* _Input material_:
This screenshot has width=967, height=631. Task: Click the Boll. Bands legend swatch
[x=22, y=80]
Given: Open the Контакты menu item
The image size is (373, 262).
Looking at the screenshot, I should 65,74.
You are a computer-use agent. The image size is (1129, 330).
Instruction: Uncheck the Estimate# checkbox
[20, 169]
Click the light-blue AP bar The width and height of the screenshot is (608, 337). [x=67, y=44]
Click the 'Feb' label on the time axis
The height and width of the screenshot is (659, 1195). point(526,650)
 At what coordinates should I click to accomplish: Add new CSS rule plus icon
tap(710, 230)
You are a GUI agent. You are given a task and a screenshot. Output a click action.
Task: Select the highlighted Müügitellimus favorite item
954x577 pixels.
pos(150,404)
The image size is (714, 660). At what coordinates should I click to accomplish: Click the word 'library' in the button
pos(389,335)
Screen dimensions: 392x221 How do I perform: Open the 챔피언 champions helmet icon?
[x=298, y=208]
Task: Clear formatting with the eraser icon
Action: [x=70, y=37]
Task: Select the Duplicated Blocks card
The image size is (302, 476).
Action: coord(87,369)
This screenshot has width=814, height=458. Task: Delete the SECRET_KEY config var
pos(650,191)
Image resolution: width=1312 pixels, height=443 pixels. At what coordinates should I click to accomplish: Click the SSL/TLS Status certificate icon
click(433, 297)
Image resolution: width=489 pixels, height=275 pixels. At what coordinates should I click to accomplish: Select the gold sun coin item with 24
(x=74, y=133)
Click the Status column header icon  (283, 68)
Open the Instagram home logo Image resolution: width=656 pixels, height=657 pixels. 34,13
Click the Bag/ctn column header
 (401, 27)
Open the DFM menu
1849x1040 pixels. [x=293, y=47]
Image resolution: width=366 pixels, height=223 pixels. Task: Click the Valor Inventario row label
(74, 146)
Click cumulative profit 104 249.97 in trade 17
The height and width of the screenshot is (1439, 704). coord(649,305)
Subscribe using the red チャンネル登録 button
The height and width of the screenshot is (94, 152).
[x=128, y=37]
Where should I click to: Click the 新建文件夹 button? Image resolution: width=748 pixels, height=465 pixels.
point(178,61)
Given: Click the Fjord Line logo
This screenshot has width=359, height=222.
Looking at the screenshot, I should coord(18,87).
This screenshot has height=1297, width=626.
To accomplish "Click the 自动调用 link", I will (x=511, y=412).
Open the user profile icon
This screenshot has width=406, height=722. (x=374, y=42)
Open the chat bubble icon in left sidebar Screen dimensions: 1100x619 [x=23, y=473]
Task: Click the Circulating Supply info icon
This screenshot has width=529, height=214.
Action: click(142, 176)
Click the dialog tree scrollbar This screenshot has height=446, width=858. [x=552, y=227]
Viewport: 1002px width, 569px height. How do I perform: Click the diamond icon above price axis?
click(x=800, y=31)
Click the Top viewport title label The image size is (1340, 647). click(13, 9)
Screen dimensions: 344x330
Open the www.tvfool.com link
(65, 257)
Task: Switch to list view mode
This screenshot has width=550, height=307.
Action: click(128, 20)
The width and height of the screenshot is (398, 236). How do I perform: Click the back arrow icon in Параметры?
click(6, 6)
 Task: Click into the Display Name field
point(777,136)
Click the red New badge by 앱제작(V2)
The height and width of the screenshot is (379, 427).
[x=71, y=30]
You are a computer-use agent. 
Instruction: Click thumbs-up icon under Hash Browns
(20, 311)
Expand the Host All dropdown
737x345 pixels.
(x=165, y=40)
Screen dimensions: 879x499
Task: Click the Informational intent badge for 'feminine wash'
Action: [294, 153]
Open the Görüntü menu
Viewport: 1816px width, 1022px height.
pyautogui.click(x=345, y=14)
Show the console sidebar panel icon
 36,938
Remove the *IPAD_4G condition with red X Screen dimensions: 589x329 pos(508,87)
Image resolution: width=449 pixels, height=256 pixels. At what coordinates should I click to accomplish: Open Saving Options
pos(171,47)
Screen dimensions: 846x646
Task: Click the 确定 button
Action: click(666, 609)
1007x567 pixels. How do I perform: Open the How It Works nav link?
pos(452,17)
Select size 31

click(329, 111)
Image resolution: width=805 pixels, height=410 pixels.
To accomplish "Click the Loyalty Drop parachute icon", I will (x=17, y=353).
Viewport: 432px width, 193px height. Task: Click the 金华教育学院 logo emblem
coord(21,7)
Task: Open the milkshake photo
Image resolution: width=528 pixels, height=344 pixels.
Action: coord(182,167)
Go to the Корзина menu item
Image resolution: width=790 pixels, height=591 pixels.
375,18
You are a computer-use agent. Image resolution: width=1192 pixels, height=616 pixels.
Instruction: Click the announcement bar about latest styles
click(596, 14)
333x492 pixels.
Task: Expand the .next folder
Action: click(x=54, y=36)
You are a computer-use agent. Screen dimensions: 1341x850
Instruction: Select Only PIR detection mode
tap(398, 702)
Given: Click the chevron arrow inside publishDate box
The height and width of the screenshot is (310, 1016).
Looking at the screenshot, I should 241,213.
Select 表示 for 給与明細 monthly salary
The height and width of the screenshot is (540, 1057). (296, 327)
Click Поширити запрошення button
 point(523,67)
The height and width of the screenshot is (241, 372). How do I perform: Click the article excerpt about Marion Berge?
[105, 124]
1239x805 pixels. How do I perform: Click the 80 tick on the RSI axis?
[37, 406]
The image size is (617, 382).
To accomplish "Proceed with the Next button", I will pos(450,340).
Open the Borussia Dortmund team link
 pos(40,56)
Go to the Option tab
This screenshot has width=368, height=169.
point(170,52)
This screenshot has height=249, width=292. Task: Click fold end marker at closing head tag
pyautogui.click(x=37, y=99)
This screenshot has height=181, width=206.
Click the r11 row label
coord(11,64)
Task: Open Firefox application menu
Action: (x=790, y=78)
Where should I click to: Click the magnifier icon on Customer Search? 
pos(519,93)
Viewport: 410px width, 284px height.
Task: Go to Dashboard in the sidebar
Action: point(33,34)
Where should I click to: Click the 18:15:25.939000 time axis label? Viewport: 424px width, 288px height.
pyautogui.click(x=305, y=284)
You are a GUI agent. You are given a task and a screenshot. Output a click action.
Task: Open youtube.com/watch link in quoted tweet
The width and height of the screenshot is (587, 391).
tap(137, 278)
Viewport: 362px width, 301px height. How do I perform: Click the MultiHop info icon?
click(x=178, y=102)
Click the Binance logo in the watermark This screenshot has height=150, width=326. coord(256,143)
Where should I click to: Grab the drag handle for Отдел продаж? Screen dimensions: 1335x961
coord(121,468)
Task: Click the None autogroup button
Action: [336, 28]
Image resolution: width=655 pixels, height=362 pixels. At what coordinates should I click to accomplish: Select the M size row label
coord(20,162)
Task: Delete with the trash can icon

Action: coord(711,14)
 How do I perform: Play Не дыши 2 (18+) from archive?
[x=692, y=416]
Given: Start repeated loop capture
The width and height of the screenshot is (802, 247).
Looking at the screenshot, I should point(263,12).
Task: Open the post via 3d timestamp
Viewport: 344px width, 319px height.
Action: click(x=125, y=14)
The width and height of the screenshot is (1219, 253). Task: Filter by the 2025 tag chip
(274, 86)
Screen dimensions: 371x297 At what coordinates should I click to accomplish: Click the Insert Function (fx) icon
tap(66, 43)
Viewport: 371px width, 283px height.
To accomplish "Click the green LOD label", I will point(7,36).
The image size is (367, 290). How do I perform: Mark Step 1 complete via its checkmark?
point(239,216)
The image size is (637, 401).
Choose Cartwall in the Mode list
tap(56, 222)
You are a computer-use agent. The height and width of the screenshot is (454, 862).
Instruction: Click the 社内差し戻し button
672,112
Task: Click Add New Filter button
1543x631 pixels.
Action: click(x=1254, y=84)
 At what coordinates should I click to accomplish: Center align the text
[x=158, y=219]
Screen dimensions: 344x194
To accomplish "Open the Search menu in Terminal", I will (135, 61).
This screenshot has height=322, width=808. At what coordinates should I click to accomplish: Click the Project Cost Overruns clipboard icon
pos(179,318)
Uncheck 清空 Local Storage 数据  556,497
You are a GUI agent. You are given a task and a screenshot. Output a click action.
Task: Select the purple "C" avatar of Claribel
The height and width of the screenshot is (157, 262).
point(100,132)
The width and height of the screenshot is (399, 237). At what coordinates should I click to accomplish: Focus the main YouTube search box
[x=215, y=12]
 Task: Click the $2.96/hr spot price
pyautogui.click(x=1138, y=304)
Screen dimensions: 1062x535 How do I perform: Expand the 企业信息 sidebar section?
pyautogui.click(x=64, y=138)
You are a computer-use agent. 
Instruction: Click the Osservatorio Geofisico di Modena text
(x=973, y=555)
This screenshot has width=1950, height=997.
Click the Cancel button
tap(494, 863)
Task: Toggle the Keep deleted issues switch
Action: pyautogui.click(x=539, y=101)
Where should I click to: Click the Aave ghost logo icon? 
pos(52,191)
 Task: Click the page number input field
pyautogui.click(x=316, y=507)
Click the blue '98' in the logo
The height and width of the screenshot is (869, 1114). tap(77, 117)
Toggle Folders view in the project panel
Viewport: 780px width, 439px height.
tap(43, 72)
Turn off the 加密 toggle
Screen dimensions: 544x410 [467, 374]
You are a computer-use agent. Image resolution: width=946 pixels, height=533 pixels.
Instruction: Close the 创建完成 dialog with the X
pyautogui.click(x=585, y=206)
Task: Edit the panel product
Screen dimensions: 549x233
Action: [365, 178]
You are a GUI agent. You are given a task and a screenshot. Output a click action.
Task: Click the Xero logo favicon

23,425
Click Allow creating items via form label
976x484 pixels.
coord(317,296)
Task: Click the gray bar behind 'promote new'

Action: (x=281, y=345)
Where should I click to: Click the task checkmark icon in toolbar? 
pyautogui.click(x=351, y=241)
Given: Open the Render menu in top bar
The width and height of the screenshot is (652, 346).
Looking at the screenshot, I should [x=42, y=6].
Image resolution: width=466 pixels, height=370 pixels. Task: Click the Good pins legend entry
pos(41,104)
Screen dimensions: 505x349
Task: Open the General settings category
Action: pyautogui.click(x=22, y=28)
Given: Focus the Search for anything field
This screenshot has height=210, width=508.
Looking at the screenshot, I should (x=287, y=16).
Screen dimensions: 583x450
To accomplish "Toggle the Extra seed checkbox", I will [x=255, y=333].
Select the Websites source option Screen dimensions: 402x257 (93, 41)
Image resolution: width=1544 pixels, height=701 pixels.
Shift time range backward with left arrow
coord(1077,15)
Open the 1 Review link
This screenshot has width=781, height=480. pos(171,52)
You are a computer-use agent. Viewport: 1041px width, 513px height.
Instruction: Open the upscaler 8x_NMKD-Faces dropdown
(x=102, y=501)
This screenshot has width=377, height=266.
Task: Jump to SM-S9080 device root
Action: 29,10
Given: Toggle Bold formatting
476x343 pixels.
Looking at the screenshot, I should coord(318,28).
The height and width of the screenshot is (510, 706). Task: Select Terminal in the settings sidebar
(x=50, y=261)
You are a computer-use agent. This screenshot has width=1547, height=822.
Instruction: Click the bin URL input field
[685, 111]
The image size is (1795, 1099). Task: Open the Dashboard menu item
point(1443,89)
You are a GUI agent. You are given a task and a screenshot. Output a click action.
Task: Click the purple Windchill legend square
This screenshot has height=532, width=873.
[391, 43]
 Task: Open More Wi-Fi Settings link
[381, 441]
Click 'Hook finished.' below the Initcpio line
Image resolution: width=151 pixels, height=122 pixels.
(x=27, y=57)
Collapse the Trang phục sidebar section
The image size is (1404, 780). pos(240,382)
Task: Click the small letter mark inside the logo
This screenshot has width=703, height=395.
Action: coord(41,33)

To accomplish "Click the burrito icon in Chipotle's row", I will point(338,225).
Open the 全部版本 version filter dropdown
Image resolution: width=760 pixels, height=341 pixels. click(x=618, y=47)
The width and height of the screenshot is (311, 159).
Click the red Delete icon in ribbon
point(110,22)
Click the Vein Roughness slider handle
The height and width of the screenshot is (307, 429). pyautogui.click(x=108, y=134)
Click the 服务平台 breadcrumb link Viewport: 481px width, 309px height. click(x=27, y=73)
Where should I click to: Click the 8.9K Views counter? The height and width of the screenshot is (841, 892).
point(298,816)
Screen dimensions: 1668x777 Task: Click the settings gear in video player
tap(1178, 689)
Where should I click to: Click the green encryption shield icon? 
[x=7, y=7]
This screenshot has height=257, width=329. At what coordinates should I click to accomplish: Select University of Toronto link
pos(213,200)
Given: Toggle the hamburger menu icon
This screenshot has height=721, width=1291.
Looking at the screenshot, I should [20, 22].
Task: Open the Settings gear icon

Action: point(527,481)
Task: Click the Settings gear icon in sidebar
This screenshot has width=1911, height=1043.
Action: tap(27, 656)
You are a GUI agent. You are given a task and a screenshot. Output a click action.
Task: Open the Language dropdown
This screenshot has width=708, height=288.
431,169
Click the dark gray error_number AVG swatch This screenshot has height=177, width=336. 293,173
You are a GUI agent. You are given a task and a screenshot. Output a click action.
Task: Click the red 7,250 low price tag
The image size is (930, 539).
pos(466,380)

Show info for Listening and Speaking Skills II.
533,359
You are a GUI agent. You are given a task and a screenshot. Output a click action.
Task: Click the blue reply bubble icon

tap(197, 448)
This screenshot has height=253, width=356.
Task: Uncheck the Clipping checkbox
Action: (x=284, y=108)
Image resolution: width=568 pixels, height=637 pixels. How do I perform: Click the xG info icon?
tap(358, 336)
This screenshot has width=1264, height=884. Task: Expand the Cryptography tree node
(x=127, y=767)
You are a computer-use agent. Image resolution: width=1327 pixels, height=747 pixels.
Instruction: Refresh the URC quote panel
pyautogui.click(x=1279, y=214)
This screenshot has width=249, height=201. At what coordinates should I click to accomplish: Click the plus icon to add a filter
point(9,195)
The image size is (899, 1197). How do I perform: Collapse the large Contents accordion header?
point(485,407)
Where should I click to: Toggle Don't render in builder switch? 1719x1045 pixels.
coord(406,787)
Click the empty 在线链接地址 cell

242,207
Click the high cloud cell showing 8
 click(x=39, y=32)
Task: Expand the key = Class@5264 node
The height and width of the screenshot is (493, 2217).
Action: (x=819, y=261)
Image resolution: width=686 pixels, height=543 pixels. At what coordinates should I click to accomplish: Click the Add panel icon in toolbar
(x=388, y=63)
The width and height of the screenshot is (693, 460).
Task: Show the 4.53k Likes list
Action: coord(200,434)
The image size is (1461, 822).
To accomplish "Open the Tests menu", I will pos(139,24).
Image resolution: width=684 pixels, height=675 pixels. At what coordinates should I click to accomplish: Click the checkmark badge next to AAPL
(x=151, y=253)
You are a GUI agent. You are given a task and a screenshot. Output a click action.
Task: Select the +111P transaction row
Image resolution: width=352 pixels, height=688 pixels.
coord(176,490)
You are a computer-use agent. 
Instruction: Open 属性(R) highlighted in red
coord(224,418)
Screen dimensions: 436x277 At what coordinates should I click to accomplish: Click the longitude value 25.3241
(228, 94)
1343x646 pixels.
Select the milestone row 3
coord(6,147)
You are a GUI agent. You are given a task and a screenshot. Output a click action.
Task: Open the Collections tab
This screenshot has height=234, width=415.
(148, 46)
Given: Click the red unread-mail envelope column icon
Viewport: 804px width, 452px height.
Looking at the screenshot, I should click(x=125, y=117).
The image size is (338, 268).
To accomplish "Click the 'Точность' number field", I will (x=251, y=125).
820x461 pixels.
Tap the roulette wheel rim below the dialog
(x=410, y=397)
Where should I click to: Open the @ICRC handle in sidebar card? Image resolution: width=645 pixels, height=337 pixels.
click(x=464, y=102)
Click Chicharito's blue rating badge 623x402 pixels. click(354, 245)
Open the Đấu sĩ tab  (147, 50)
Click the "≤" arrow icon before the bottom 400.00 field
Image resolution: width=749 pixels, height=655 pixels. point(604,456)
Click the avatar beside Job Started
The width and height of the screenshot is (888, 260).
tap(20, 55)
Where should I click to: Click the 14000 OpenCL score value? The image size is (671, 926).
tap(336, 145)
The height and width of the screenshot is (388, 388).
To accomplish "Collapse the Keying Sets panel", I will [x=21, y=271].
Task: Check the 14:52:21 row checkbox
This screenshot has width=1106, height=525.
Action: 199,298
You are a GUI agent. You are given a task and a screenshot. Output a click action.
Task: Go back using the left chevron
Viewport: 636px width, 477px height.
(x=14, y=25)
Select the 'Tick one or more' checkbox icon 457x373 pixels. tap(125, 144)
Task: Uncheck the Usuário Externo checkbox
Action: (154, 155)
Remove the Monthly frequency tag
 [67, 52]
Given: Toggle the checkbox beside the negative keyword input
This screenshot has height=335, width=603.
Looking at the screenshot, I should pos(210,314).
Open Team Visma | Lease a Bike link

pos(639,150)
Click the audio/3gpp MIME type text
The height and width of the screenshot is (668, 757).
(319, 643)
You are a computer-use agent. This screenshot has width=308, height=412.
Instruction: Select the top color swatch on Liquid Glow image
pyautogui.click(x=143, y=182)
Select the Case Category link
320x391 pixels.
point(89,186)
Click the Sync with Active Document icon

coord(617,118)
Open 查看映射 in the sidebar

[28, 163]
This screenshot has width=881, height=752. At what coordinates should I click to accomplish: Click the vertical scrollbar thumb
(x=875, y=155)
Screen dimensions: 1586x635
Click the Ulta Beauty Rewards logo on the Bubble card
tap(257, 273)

* _Short problem_:
Copy out the records word for word, from the first line down through the line that contains "pos(389,335)".

* _Expected output_:
This screenshot has width=967, height=631. Task: Click the Boll. Bands legend swatch
[x=22, y=80]
Given: Open the Контакты menu item
The image size is (373, 262).
Looking at the screenshot, I should 65,74.
You are a computer-use agent. The image size is (1129, 330).
Instruction: Uncheck the Estimate# checkbox
[20, 169]
Click the light-blue AP bar The width and height of the screenshot is (608, 337). [x=67, y=44]
Click the 'Feb' label on the time axis
The height and width of the screenshot is (659, 1195). point(526,650)
 At what coordinates should I click to accomplish: Add new CSS rule plus icon
tap(710, 230)
You are a GUI agent. You are given a task and a screenshot. Output a click action.
Task: Select the highlighted Müügitellimus favorite item
954x577 pixels.
pos(150,404)
The image size is (714, 660). At what coordinates should I click to accomplish: Click the word 'library' in the button
pos(389,335)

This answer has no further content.